Discussion:
DB2 deletion
(too old to reply)
r***@in.ibm.com
2007-09-18 09:55:50 UTC
Permalink
Hello,

I am trying to delete a huge table based upon record creation date. My deletion statement was -
"delete from <table_name> where record_created < current timestamp - 60 days"

There were 191 million records for deletion. My DB supports infinite logging, with logsecond -1. The total no. of records in the table is 420 millions.

I ran the query for 6 hours, more than 80 secondary log files generated, but still it did not complete. Finally, I have to cancel it.

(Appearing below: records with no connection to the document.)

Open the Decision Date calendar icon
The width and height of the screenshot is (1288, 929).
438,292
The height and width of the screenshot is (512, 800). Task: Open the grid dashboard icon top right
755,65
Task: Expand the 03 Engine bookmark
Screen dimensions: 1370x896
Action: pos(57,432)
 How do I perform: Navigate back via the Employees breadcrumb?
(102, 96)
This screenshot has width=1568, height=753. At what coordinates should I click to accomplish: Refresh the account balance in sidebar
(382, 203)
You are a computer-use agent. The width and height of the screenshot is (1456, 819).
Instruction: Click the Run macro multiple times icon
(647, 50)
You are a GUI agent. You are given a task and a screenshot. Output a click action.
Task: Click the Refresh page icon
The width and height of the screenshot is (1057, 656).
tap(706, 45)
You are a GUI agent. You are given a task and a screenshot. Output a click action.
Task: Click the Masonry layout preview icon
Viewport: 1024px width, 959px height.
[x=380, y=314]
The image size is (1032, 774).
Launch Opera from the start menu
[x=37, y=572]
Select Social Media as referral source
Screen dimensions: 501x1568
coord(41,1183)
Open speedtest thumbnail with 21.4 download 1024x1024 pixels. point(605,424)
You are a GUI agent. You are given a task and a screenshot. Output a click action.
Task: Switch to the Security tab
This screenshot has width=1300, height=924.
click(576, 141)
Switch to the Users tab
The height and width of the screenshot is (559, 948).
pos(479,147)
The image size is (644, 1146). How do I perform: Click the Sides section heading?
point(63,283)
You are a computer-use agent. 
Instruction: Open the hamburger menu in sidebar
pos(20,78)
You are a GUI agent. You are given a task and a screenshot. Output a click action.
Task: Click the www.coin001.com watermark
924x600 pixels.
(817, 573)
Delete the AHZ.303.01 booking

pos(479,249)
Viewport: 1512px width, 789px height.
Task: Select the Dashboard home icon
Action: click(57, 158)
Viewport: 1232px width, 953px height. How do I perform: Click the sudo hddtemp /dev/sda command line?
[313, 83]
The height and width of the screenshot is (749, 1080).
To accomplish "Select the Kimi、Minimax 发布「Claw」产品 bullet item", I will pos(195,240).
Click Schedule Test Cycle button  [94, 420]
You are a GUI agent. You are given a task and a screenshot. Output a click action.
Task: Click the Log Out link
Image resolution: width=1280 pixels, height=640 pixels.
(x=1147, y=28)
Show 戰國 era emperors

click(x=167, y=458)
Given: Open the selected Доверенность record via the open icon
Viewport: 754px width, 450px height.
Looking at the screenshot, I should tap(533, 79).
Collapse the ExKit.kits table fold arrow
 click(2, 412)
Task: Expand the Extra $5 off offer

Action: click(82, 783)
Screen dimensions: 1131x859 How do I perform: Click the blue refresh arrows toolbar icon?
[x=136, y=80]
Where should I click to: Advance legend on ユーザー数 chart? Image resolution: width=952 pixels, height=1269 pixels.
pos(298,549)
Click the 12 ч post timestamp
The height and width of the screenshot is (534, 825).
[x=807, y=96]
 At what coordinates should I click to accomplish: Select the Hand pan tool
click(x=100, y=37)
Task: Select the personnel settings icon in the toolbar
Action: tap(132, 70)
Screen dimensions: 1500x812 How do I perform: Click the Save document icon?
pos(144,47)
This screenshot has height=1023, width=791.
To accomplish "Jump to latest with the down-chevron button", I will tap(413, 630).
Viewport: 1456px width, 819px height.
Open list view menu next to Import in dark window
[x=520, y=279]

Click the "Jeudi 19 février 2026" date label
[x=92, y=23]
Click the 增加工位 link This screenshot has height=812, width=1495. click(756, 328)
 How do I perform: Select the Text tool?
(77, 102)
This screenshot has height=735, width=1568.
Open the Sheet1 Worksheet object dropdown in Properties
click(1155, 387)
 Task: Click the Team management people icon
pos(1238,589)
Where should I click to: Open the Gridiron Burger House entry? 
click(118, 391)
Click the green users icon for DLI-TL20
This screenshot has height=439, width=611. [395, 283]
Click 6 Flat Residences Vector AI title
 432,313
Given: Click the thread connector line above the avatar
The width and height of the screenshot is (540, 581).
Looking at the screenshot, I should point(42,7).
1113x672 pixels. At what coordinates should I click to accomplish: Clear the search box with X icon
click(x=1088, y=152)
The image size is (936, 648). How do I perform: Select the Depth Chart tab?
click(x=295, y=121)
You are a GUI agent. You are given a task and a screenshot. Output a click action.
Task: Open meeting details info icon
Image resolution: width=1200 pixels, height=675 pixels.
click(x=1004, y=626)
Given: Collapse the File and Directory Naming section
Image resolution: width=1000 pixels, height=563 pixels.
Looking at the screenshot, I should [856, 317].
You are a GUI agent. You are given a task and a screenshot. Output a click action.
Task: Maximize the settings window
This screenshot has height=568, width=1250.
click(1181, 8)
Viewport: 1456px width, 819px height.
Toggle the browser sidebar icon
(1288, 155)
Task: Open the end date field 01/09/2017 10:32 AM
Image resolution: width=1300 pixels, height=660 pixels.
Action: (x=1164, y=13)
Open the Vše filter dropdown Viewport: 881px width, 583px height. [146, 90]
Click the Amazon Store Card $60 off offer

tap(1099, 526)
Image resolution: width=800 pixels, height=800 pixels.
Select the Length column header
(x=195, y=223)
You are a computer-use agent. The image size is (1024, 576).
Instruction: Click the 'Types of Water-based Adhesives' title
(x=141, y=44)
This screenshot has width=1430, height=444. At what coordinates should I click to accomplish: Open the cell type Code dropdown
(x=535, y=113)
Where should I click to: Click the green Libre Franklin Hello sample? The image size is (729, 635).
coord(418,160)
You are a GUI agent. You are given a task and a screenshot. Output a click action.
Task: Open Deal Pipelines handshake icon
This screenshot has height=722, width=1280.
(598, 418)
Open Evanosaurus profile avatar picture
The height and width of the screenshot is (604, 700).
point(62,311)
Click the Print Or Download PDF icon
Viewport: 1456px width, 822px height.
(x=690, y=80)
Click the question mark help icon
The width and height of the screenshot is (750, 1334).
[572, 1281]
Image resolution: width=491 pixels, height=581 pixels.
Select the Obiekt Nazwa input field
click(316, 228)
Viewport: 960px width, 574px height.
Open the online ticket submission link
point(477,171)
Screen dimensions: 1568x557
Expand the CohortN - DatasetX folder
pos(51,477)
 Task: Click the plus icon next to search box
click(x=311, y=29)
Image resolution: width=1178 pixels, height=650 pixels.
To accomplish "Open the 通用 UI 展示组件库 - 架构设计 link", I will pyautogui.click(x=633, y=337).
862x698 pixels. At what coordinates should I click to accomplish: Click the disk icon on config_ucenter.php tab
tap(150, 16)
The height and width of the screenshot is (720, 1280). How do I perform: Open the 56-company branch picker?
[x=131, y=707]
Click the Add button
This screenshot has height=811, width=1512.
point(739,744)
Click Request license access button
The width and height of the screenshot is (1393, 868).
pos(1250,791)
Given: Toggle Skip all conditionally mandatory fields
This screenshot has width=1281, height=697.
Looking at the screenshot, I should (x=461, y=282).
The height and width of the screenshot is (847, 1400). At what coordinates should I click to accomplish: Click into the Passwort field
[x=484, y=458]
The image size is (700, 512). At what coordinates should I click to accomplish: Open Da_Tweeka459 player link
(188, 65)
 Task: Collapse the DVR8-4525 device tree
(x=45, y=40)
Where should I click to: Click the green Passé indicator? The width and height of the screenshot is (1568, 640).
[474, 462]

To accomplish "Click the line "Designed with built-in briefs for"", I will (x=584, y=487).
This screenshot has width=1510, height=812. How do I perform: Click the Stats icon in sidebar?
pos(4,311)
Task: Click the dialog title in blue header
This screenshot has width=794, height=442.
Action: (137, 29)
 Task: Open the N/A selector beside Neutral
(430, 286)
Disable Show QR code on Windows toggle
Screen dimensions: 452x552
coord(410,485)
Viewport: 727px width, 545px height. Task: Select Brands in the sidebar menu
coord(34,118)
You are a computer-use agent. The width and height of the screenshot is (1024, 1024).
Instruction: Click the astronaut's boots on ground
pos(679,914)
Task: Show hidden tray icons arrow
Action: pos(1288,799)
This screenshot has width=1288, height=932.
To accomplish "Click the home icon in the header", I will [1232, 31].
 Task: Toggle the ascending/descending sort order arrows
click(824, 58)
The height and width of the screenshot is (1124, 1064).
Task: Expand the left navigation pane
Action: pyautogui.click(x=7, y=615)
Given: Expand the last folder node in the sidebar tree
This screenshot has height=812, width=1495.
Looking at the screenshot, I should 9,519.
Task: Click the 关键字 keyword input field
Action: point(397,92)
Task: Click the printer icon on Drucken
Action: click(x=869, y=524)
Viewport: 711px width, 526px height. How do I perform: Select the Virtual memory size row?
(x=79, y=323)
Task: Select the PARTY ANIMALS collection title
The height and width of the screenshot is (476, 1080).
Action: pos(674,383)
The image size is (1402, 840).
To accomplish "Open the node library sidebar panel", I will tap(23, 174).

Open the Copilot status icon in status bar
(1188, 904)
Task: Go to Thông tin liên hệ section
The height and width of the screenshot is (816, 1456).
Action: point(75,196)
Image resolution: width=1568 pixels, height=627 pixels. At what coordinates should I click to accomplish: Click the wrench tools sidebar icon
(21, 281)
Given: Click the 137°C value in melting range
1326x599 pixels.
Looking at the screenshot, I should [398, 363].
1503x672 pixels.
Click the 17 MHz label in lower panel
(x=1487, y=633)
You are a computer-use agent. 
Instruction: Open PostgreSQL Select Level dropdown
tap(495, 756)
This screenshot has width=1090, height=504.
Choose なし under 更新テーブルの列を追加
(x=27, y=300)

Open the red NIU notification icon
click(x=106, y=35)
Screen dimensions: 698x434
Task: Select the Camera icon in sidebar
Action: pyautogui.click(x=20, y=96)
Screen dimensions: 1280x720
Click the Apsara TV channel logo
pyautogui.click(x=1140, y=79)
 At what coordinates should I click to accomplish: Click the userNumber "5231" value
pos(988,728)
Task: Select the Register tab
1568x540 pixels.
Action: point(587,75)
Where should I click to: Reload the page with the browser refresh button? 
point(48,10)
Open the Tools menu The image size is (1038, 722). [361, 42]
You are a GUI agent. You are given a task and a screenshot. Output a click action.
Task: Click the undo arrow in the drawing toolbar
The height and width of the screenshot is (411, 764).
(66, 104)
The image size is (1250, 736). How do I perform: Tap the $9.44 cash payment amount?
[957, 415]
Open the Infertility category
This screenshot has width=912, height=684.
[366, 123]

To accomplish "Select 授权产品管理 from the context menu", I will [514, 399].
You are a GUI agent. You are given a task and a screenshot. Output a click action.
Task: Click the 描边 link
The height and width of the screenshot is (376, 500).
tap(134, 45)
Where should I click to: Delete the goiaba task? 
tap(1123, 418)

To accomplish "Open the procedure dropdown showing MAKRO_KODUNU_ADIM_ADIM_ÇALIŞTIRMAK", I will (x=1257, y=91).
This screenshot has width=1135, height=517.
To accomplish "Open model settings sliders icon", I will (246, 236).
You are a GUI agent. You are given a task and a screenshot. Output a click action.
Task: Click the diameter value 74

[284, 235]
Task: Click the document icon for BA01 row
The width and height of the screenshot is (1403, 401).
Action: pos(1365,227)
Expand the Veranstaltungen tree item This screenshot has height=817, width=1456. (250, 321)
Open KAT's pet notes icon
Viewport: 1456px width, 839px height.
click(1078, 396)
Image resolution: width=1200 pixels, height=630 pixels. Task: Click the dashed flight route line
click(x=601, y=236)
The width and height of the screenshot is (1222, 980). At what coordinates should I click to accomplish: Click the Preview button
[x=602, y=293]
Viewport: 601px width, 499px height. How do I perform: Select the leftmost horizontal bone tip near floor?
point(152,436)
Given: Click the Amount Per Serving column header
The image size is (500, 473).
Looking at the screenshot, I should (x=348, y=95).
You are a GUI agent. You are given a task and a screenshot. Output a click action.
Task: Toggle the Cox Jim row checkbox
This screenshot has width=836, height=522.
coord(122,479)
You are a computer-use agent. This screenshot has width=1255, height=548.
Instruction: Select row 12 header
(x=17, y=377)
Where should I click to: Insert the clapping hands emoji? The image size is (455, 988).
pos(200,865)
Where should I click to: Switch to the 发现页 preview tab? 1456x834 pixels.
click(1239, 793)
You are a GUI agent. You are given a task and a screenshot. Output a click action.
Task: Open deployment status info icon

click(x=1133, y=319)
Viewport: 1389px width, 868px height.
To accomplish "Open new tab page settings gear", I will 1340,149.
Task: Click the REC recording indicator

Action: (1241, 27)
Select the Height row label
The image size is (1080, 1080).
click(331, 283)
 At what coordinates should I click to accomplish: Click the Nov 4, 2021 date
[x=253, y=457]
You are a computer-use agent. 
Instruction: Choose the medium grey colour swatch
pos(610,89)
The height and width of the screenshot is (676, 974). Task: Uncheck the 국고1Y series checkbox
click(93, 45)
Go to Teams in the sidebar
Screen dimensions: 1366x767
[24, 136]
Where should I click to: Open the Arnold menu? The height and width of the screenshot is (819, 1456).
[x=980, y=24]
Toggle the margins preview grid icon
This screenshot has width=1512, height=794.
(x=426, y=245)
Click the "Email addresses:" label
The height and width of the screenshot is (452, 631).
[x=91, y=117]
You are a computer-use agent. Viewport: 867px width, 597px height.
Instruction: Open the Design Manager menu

Do you have any other better solution through which
- I can have control on the progress of deletion
- I can breakup the deletion in smaller chunk and run sequentially.

*** Pls.note that I can not drop the table, as it is required for report generation purpose.
b***@to.com
2007-09-18 11:18:44 UTC
Permalink
Hi,

interesting problem :o) In order to break this operation into smaller chunks, you could do a:

"delete from <table name> where record_created in (select record_created from <table name> where record_created < current timestamp - 60 days fetch first <x> rows only)"

where <x> is set to a reasonable value and in this way you can "follow" the delete process.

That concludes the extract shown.